Dynamic Regex Performance in Saxon
Added by Anonymous over 15 years ago
Legacy ID: #7386618 Legacy Poster: Lea Hayes (numberkruncher)
Hi, I am working on an XPointer implementation in XSLT and to split schemes for a URI I am using the following regular expression "\s*(.?)((((|.?[^^]))|.)*?)". This expression can only handle a maximum of 2 levels of parenthesis nesting. At the moment I am dynamically generating a regular expression which offers at least one level per opening parenthesis in the input URI. Whilst this is working I am concerned about performance problems because: - A URI which contains the fragment: "#scheme(a(b)(c)(d))scheme(d)" only needs a maximum parenthesis depth of 2, but it is getting a regex for 5. This is probably fine for a short fragment like this, but a larger one could end up having lots of opening parenthesis. - I also fear that if Saxon caches regular expressions that this approach could lead to some serious problems. If I could determine the maximum parenthesis depth using the powers of XSLT then this would ease my concerns because the length of the generated regex would not be excessive. The only alternatives I can think of are to either a) limit the maximum parenthesis depth, or b) find another way to split the XPointer fragment into an array of schemes. Many thanks, Lea Hayes
Replies (3)
Please register to reply
RE: Dynamic Regex Performance in Saxon - Added by Anonymous over 15 years ago
Legacy ID: #7387182 Legacy Poster: Michael Kay (mhkay)

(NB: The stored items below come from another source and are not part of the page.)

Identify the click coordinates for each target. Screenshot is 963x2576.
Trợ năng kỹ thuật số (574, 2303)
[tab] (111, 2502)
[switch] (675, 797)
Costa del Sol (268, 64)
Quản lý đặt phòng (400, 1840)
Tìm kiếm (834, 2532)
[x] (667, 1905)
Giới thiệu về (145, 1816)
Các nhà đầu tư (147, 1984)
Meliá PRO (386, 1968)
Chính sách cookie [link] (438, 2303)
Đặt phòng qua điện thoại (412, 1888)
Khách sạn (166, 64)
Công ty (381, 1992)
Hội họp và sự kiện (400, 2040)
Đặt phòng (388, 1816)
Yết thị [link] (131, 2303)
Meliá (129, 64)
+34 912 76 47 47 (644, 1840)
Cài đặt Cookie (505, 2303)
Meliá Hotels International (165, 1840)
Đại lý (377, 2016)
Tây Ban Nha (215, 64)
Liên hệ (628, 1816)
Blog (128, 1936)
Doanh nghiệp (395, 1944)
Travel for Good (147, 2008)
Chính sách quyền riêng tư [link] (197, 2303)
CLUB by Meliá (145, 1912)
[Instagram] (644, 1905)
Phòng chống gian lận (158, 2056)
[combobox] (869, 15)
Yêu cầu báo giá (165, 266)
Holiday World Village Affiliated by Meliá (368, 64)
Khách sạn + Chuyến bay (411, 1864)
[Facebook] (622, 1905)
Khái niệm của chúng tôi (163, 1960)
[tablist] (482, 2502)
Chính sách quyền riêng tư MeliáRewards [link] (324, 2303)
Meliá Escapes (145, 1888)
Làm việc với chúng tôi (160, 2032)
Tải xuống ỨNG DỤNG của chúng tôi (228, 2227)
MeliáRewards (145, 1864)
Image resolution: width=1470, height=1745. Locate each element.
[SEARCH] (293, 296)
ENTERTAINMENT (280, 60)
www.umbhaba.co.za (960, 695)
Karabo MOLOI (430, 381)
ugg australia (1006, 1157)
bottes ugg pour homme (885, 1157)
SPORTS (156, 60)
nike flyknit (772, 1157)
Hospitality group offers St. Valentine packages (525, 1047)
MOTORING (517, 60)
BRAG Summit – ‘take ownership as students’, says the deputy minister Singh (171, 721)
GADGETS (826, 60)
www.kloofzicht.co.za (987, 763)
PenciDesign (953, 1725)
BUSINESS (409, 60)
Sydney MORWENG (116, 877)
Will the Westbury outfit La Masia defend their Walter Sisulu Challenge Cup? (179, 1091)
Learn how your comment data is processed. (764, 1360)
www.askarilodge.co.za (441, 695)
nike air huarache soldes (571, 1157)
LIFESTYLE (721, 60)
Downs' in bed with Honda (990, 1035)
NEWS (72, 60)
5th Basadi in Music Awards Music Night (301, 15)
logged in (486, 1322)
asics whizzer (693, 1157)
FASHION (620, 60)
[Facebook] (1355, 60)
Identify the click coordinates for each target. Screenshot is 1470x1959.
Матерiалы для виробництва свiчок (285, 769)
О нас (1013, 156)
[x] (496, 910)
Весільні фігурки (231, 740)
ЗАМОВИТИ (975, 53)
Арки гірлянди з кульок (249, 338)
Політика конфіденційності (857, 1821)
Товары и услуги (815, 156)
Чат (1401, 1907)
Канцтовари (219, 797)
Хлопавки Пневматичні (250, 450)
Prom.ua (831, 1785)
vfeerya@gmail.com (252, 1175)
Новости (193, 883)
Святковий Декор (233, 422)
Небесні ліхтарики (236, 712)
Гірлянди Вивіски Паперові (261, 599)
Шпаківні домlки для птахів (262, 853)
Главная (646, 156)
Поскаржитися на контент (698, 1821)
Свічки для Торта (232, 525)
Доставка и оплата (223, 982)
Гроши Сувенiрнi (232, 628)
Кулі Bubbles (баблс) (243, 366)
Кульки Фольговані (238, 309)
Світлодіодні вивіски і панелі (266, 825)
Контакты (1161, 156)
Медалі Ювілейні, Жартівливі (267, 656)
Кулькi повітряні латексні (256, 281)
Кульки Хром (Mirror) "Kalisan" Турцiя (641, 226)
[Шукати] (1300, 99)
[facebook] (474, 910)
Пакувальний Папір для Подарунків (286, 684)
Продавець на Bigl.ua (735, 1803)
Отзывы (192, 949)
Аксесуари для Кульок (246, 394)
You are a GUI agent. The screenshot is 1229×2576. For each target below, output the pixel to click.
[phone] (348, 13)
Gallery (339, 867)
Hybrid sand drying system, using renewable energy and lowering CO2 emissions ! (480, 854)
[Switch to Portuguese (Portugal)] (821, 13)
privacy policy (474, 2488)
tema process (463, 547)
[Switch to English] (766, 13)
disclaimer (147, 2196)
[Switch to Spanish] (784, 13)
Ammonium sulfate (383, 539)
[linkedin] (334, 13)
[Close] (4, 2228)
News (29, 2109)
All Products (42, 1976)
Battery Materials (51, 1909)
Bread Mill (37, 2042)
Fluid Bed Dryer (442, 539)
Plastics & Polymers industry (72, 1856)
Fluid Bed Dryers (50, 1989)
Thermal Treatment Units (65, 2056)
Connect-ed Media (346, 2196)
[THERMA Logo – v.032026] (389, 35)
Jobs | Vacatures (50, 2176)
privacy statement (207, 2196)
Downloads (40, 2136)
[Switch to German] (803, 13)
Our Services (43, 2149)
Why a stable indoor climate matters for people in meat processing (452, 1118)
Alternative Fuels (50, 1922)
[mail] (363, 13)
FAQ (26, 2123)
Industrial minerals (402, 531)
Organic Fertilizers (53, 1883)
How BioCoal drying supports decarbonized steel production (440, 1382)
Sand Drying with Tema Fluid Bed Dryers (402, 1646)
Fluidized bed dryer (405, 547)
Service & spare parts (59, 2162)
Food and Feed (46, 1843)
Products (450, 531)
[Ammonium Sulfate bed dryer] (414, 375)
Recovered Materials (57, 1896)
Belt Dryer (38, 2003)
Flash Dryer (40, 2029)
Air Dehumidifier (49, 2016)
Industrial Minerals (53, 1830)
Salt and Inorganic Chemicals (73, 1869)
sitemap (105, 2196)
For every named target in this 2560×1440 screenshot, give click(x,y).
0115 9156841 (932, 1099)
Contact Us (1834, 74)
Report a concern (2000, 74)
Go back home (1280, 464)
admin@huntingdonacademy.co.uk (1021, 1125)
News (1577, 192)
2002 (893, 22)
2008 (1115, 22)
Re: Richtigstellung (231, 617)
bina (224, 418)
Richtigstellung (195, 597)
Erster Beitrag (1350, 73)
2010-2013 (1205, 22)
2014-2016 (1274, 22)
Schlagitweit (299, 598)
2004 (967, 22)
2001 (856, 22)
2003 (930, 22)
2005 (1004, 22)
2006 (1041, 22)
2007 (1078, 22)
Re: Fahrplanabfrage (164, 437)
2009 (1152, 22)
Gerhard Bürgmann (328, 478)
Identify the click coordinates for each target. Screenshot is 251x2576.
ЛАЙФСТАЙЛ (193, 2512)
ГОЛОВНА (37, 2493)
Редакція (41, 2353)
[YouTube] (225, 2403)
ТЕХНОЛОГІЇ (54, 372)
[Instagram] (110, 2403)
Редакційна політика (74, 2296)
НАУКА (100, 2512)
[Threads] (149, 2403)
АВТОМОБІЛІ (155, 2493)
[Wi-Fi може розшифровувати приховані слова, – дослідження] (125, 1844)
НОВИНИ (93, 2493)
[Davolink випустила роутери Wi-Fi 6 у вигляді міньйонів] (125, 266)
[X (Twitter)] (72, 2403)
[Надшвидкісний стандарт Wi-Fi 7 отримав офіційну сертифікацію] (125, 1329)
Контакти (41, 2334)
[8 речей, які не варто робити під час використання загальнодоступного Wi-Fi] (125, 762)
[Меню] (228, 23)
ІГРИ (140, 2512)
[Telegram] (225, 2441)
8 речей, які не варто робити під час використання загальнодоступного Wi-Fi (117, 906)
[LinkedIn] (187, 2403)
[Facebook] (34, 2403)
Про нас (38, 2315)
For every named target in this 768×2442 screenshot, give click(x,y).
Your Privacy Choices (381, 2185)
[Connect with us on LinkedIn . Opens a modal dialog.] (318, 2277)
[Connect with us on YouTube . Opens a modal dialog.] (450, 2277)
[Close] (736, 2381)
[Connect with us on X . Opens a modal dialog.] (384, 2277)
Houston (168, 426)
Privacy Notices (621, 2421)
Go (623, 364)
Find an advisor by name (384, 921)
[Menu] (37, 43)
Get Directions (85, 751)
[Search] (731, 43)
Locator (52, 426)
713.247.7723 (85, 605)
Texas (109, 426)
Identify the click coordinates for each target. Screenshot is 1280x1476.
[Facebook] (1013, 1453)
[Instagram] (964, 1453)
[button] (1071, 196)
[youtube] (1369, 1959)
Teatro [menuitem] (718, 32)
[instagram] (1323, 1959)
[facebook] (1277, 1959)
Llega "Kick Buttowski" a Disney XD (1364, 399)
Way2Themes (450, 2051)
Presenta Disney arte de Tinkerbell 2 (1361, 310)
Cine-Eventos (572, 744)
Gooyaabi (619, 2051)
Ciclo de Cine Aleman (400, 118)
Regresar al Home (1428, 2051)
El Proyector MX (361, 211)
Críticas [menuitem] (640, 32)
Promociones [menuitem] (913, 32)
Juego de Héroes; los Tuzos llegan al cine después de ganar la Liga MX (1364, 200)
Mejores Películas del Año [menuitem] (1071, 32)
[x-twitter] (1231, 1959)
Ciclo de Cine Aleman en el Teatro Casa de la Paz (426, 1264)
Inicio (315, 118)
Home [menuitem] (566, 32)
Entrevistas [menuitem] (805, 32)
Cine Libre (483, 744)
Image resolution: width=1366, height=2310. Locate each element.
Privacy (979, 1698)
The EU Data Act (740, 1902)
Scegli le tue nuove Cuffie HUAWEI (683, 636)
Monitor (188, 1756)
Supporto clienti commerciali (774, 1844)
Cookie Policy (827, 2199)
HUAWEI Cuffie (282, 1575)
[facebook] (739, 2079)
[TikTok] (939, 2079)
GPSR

Using regular expressions in this way to parse a recursive grammar is just plain wrong. You're asking how to optimize incorrect code. You need to handle this input properly by writing a recursive top-down parser. Dimitre Novatchev has some examples of how to write parsers in XSLT.
RE: Dynamic Regex Performance in Saxon - Added by Anonymous over 15 years ago
Legacy ID: #7388225 Legacy Poster: Lea Hayes (numberkruncher)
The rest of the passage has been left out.